Nationals, Orioles Won't Refund “Service Charges” for Unused Playoff Tickets
Both the Washington Nationals and the Baltimore Orioles had thrilling and captivating seasons that ended too soon. In the midst of playoff fever, thousands of Nats and O’s fans plunked down money for League Championship Series games. For some fans, including this writer, that amounted to thousands of dollars. These fans were assured they would be refunded if the games didn’t happen. (Season ticketholders were told the money they paid for their guaranteed seats would be credited to next season.)
Now that Nats fans and O’s fans are looking to get their hard-earned money back, both teams are withholding the “service charge” fees that could end up amounting to hundreds of thousands of dollars per team. Keep in mind these “service charges” were applied to people who opted to print their own tickets at home. So the teams couldn’t even use the excuse of shipping/printing costs.
Worse, when the New York Yankees tried to do this 10 years ago, the New York State Attorney General smacked them down. From Deadspin:
The legality of pocketing the fees is…questionable. In 2002 the Yankees pulled the same move, keeping nearly $1.5 million in service charges for playoff games they never played. The State Attorney General got involved and forced the team to refund 90 percent of that cash. The last 10 percent was deemed more than enough to cover the team’s actual costs. Since then, the Yankees and most MLB teams give full refunds.

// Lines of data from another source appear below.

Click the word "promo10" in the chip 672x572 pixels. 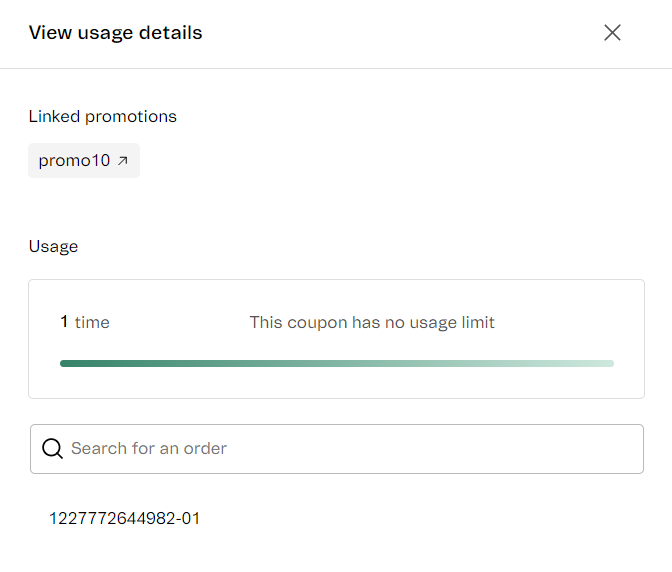click(74, 160)
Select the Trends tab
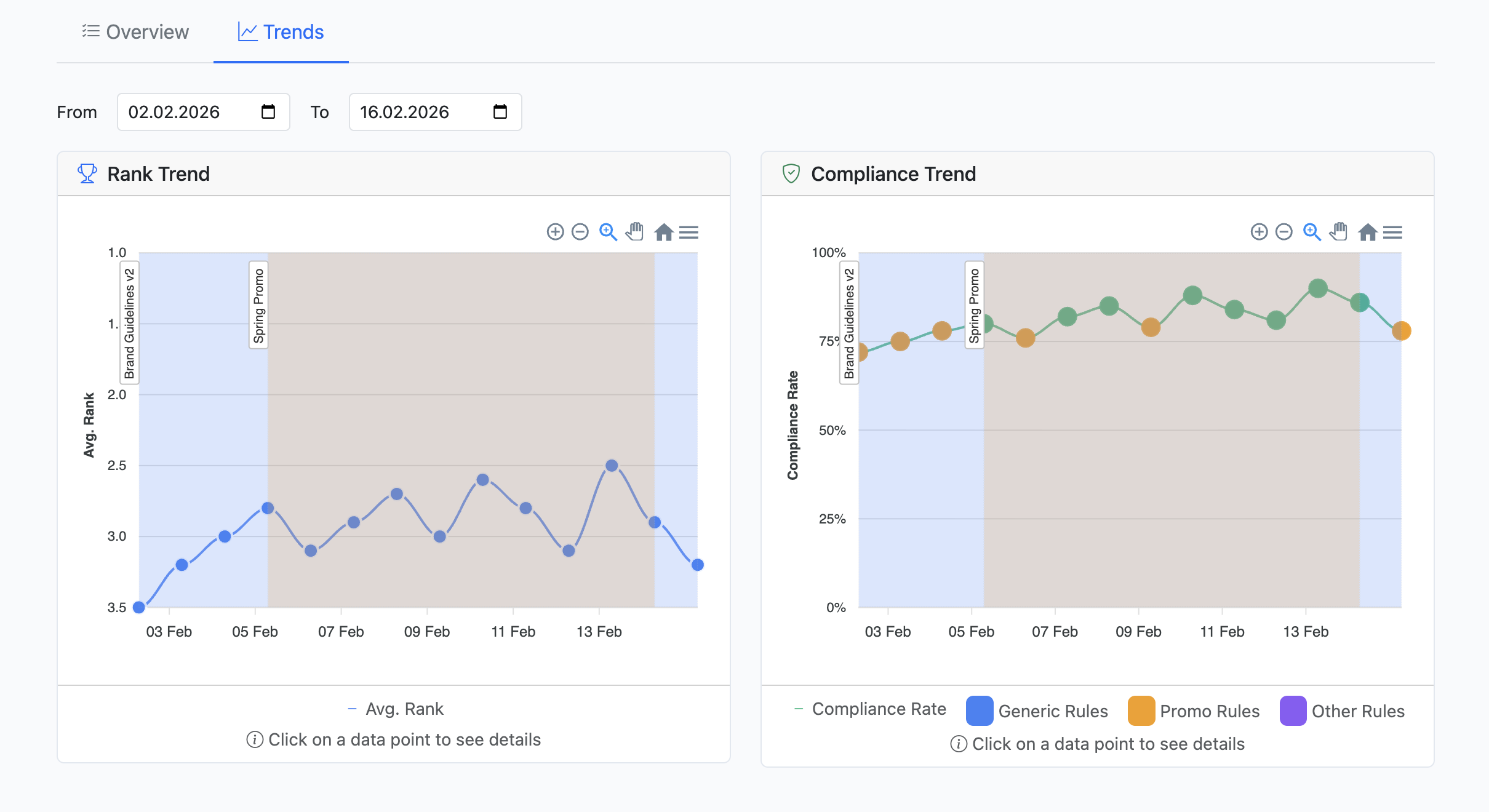 tap(281, 32)
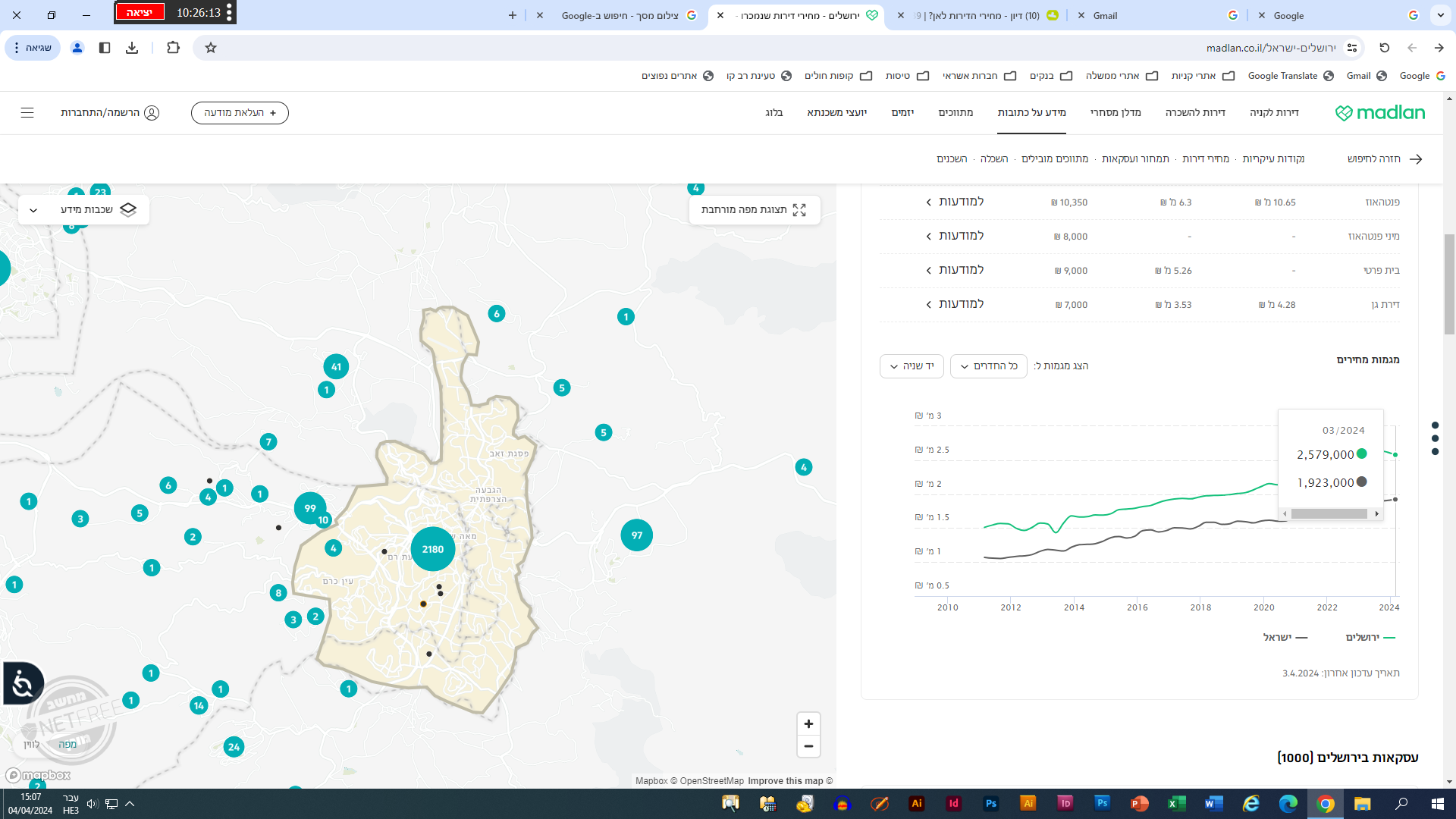1456x819 pixels.
Task: Switch to standard map view
Action: coord(67,745)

As if the holdouts weren’t odious enough, the Orioles initially tried to pass the buck on their free money, claiming they were handcuffed by an MLB policy that requires non-refundable service charges. After hearing from MLB, and being told that this is obviously a lie, they changed their story and admitted the choice was theirs and theirs alone.
That’s some really great public relations, Nats and O’s. And this comes on the heels of the Nationals refusing to ensure that fans had a safe ride home after late night playoff games by agreeing to put down a deposit to extend Metro service by an hour.
There’s one other issue here. At least in the case of the Nationals, fans are being told it could take six weeks before their refunds are processed. This means thousands of fans are out thousands of dollars for six weeks while the team gets to sit on the balance — and collect interest. If this is what is happening, an immediate investigation is warranted into the team’s actions.